Os primeiros dois filmes da franquia Predador buscavam aproveitar, a seu modo, os elementos de sucesso do Cinema da época. Em “Predador” (1987), Arnold Schwarzenegger estrela uma espécie de “Apocalypse Now” com um alienígena caçador assassino. “Predador 2” (1990) explorou ao máximo o sucesso de “Máquina Mortífera”, emulando a maior parte da trama e da atmosfera deste filme, ao ponto de trazer Danny Glover para o papel principal. Após o crossover “Alien vs. Predador”, houve um movimento de “volta às origens” com “Predadores” (2010), mas sem conseguir repetir o clima do original. Finalmente, 2018 traz “O Predador”, dirigido e co-escrito por Shane Black, que atuou no primeiro filme. Um entretenimento honesto, mas sem muito brilho próprio.
“O Predador” começa com uma perseguição no espaço, da qual a nave em fuga se refugia na Terra e seu piloto faz um pouso forçado. Esse é o momento em que o protagonista Quinn McKenna (Boyd Holbrook) cruza o caminho do Predador, coletando parte de seus equipamentos como evidência de que teve contato com uma forma de vida alienígena. A forma como a trama avança a partir disso está nos trailers: os equipamentos do Predador acabam em posse de Rory (Jacob Tremblay), filho de Quinn com Transtorno do Espectro Autista e uma capacidade cognitiva acima da média.
Enquanto Rory mexe na tecnologia alienígena e chama a atenção da nave que perseguia o Predador que caiu na Terra, Quinn precisa reunir uma equipe para salvá-lo. Paralelamente, uma organização misteriosa comandada por Traeger (Sterling K. Brown) busca a resposta para uma perturbadora questão a respeito dos Predadores, com a ajuda da bióloga Casey Bracket (Olivia Munn). O problema de tantos núcleos, personagens e interesses é que “O Predador” apresenta muito, mas desenvolve pouco.
Há uma novidade interessante sobre a evolução dos Predadores, que aproveita a popularização da engenharia genética nas últimas três décadas e respeita a essência do que são estes alienígenas: entusiastas da caça esportiva que respeitam presas inteligentes e valorizam confrontos em igualdade de condições. Ao mesmo tempo, o motivo que traz os Predadores de volta à Terra é risível e parece estar ali apenas para que o estúdio demonstre algum nível de consciência ambiental. A personagem de Olivia Munn é um plot device ambulante, quase uma guia de feira de ciências para o público, sem motivações ou evolução aparente entre o começo e o final do filme. Algo que também pode ser dito de Traeger, alguém cujos interesses no Predador nunca verdadeiramente entendemos.

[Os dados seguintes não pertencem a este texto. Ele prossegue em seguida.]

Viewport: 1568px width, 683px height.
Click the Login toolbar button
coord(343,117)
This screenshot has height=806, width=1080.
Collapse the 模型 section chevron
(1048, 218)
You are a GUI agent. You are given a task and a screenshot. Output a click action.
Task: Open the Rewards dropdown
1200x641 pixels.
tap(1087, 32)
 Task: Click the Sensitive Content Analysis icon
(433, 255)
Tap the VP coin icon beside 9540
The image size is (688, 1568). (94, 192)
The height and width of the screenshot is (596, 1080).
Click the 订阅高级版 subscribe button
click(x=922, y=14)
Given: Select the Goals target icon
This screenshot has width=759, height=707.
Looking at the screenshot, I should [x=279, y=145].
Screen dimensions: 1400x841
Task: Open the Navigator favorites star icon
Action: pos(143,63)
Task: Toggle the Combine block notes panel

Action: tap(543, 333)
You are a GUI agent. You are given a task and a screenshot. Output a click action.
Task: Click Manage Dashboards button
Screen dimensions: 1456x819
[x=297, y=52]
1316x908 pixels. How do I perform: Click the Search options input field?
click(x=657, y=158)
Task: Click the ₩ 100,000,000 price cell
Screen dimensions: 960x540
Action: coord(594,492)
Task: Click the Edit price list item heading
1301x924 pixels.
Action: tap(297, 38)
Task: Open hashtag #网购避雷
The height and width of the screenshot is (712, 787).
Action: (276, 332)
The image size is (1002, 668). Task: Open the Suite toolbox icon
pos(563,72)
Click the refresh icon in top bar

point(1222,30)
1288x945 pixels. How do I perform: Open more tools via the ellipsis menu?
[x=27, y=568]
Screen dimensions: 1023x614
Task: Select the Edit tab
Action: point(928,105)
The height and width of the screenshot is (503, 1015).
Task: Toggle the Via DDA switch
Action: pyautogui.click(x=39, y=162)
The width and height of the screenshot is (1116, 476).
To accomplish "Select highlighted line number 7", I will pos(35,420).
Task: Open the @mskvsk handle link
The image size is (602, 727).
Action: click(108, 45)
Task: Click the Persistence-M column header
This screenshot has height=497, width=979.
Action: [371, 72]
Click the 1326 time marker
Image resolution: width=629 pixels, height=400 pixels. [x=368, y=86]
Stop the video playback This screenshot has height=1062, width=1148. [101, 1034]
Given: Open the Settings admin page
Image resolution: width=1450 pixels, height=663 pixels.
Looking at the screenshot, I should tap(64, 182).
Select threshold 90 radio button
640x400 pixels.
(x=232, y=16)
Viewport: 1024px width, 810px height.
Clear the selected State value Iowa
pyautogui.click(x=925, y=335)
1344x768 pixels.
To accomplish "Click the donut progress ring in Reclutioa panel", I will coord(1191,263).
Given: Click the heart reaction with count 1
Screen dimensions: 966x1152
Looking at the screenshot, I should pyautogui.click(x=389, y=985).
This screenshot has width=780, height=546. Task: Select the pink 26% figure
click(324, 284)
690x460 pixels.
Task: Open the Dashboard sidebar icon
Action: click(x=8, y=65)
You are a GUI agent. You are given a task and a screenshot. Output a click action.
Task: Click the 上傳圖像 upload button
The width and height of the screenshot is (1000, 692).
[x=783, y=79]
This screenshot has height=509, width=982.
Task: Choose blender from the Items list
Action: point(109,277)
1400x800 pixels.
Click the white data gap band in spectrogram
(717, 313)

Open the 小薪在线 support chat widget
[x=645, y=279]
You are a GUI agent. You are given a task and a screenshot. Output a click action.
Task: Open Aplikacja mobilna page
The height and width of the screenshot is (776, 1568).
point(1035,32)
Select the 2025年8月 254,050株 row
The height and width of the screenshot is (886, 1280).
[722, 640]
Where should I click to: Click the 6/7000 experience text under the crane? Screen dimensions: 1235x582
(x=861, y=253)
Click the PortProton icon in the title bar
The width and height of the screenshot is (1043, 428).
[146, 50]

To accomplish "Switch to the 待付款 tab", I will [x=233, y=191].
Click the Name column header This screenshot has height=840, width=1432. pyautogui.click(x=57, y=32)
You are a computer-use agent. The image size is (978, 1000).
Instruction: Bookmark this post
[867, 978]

Um ponto que merece uma análise à parte é a forma como Rory é construído pelo roteiro. Seu tipo de autismo, aparentemente o savantismo, é fundamental para o desenvolvimento da história. Mas ele só aparece quando é conveniente: há uma cena, logo no começo do filme, que mostra sua dificuldade de adaptação no mundo exterior. Fora isso, o autismo só existe para justificar como uma criança de dez anos consegue traduzir a linguagem alienígena. Além de passar uma imagem equivocada do distúrbio (Bracket diz, com a convicção de quem fala de polegares opositores, que o autismo é “o próximo estágio na cadeia evolutiva”), o filme desperdiça o potencial enorme de tensão em combinar os ataques do Predador com uma crise da criança.
Porém, o filme tem pontos positivos. A equipe de Quinn funciona junta, os personagens são desenvolvidos a ponto de nos importarmos com sua segurança e há tempo até para apresentar amizades específicas dentro do grupo. Mesmo sendo genéricas (não espere por longos planos ou alguma orquestração de movimentos. “O Predador” não é “John Wick”), as cenas de ação funcionam e têm o menor índice de jump scares de toda a franquia. É também o primeiro filme com alívios cômicos intencionalmente plantados – e que funcionam. Além disso, Tremblay é incrivelmente carismático, compensando as incoerências de seu personagem.
Shane Black fez um filme-tributo a uma franquia “B” e aproveitou quase todos os elementos do passado: um protagonista durão, ode ao militarismo, corporações secretas e caçadas, tanto na floresta quanto na cidade. Escorrega em quase tudo o que traz como novidade e erra ao explicar conceitos que não precisam de explicação, como o funcionamento das armas dos Predadores. Algo parecido foi feito por George Lucas em “Star Wars” quando este inventou os midichlorians.
Mas há um gancho imenso para uma continuação. E se há uma coisa que a franquia Predador precisa fazer é trazer Schwarzenegger – e quiçá Danny Glover – de volta. Que seja no próximo filme.